Other educational contexts suited me better: I
presented craft programs on TV, a children's radio program on the NZBC, workshops at the
'Y', and craft courses in conjunction with further education programs.
Returning from Japan with lots to share I had begun
teaching again. This time, however, the subjects were those dearest to my heart, and my students were
as enthusiastic as their teacher. My interest in education was
deepening, especially in the areas of visual language and creativity:
What is the nature of the creative mind? Can it be cultivated? What
conditions foster it? What stifles it? What is the relationship between creative
thinking, learning, and human consciousness?
Questions like these took me to an international school in England where I found an educational approach that
didn't clash with my instincts. At Brockwood Park I worked with students from
all over the world in an extraordinary atmosphere of open inquiry.

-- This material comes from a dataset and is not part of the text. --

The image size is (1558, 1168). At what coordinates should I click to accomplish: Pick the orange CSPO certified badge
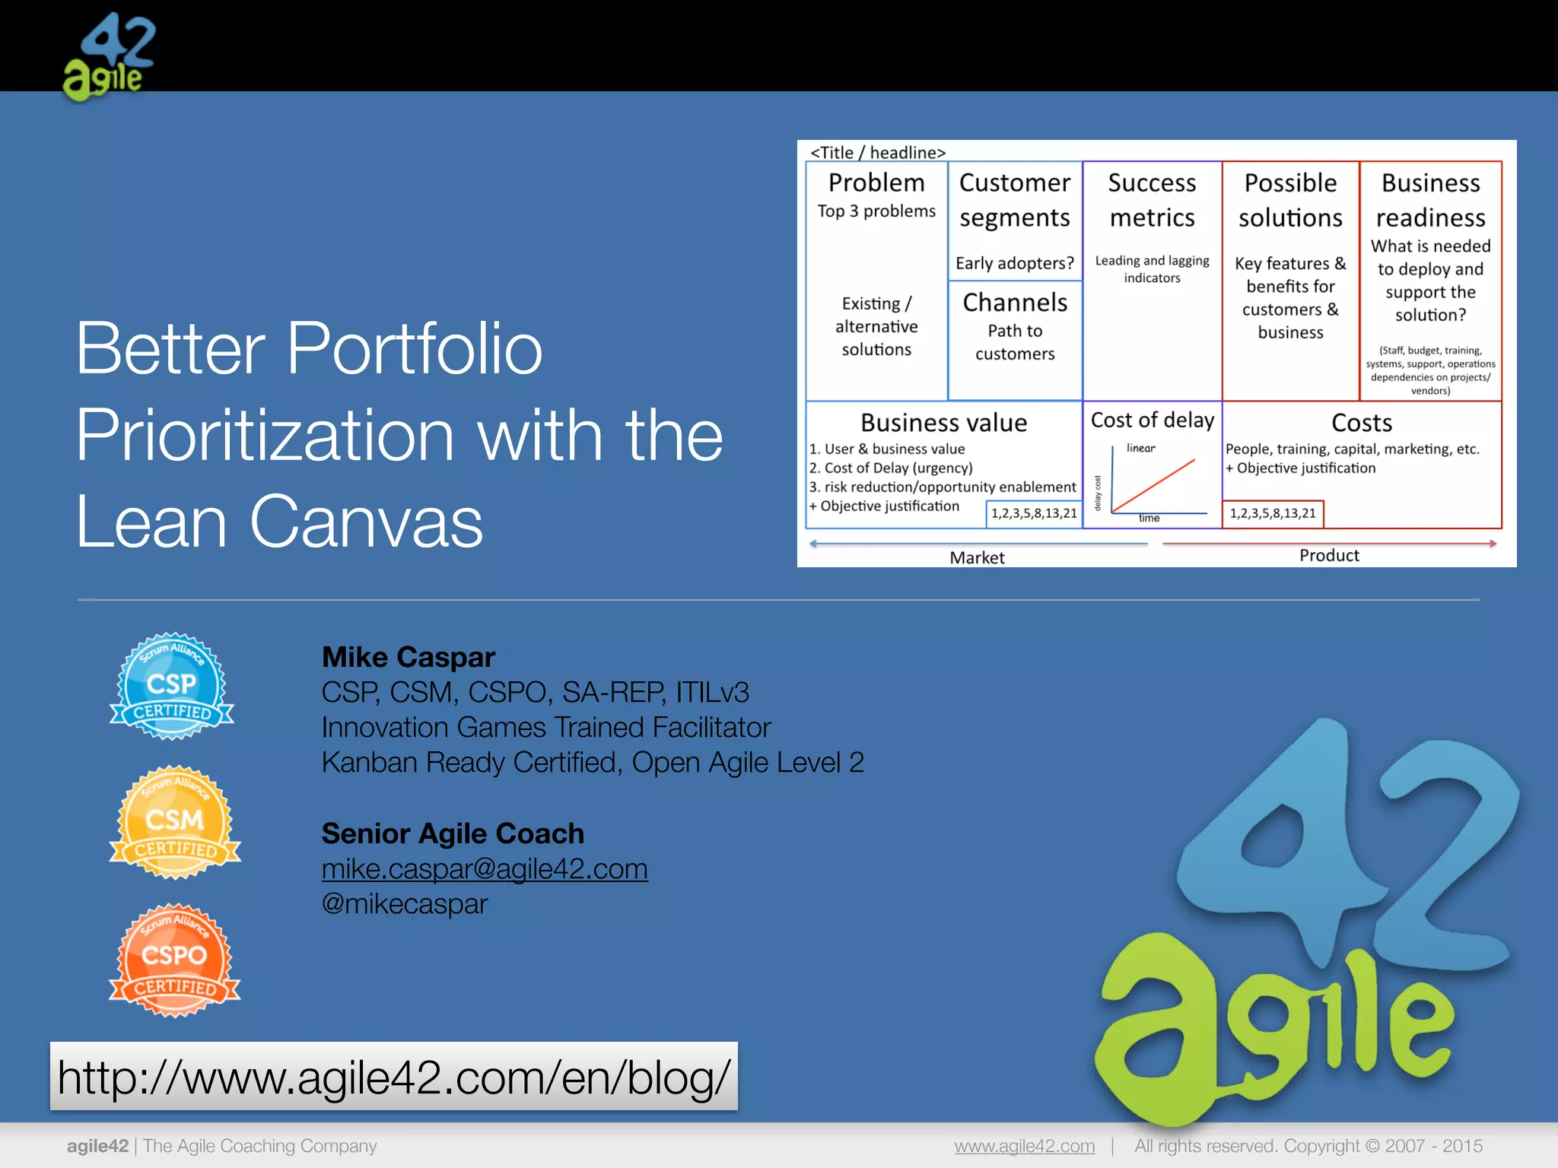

Brockwood Park School was founded by the philosopher J Krishnamurti.
His ideas about education were decades before their time, and are only now filtering through
into mainstream educational systems. The aim at the schools he founded was to create an atmosphere where the
students' natural interests and creative abilities could flower – without sacrificing academic excellence.
Krishnamurti had passed on by the time I arrived at the school, but I was privileged to meet another great
creative thinker there – David Bohm, famous for his work in classical and quantum physics. It was
David
who really clarified my understanding about the nature of creativity, and who
inspired me to pursue my passionate interest in the subject.

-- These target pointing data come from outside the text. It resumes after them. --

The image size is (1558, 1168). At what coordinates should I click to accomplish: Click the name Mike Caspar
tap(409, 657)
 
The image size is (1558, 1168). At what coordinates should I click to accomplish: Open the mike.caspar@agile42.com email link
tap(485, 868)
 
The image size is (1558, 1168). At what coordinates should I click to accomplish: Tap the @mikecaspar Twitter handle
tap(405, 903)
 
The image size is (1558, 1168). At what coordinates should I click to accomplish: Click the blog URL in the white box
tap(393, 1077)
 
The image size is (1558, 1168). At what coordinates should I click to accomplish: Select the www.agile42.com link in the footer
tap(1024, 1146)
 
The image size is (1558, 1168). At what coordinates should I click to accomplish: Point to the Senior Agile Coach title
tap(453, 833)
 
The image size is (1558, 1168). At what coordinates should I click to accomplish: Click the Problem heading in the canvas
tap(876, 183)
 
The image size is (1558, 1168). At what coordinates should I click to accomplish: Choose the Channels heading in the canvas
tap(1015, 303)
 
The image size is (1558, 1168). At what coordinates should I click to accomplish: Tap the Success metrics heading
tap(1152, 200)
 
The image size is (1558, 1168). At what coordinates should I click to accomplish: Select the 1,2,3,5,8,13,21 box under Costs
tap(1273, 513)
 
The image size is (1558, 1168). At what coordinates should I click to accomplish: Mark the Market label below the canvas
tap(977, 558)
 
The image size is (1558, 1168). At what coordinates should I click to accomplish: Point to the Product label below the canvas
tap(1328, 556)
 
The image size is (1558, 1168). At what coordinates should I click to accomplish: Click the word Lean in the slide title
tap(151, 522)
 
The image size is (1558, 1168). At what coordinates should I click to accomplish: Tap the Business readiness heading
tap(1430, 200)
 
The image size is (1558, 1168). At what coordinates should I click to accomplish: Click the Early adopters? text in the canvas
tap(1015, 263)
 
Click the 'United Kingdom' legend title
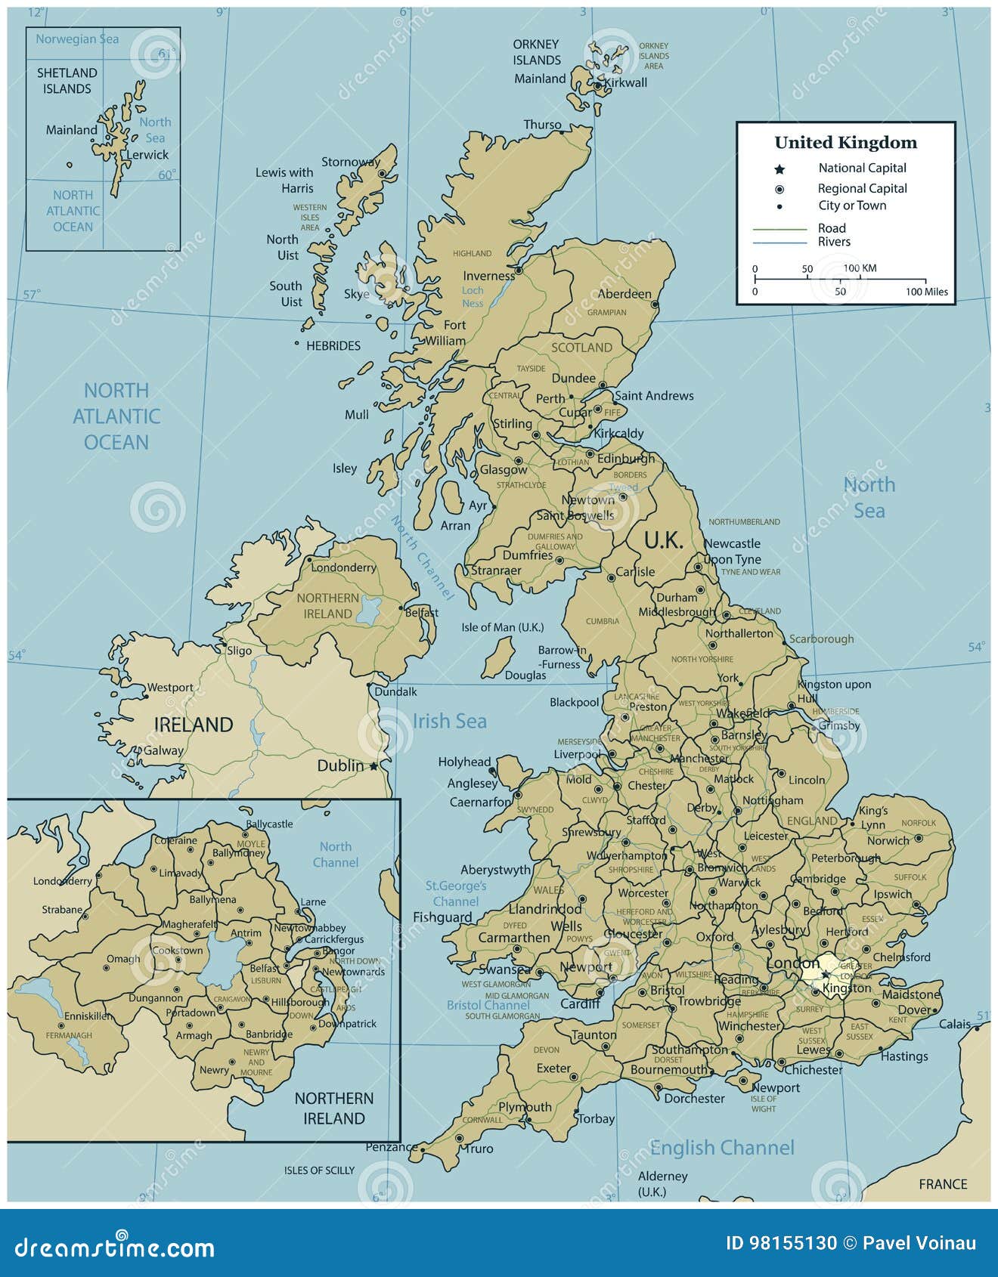pyautogui.click(x=845, y=143)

As an art teacher at these schools I was less concerned with coaching students to produce a
certain kind of art product or pass exams (although their results were excellent), than to inquire with them
into the creative process. The students playfully referred to the art barn as
the de-conditioning chamber!
The school in England was linked with schools in America and India, and my work took me to
most of them. It was a decade of travel and teaching, with no studio base. I
carried little, and found that deprivation of normal studio conditions seeded
many questions:
What if I only worked with materials picked up or given?
What if such
limitations were really potent ways of going beyond one's comfortable and
habitual ways of working?
Genuine creativity seemed to be dependent on the absence of predictive plans, but what might happen if
one's usual materials and tools were also absent?
During this time my visual notebook evolved into what I came to call my 'X-File'.
(Think x-periment, x-plore, x-press, x-tend, x-cavate...) It was sketchbook and journal and diary and scrapbook all bound
up between one set of covers, and it was a vital companion, ensuring ideas were
archived for later when I'd have access to a studio again.
While I was accepting commissions during this time, I wasn't concerned with exhibiting.
I was simply 'following fancy'. But as I became more and more committed to exploring and expressing genuine creativity,
fancy took on a wholly impersonal nature.
It was clear to me that any of the work 'I' made that felt truly authentic had
somehow flowered out of my absence.
Who or what, then, was doing the 'following'?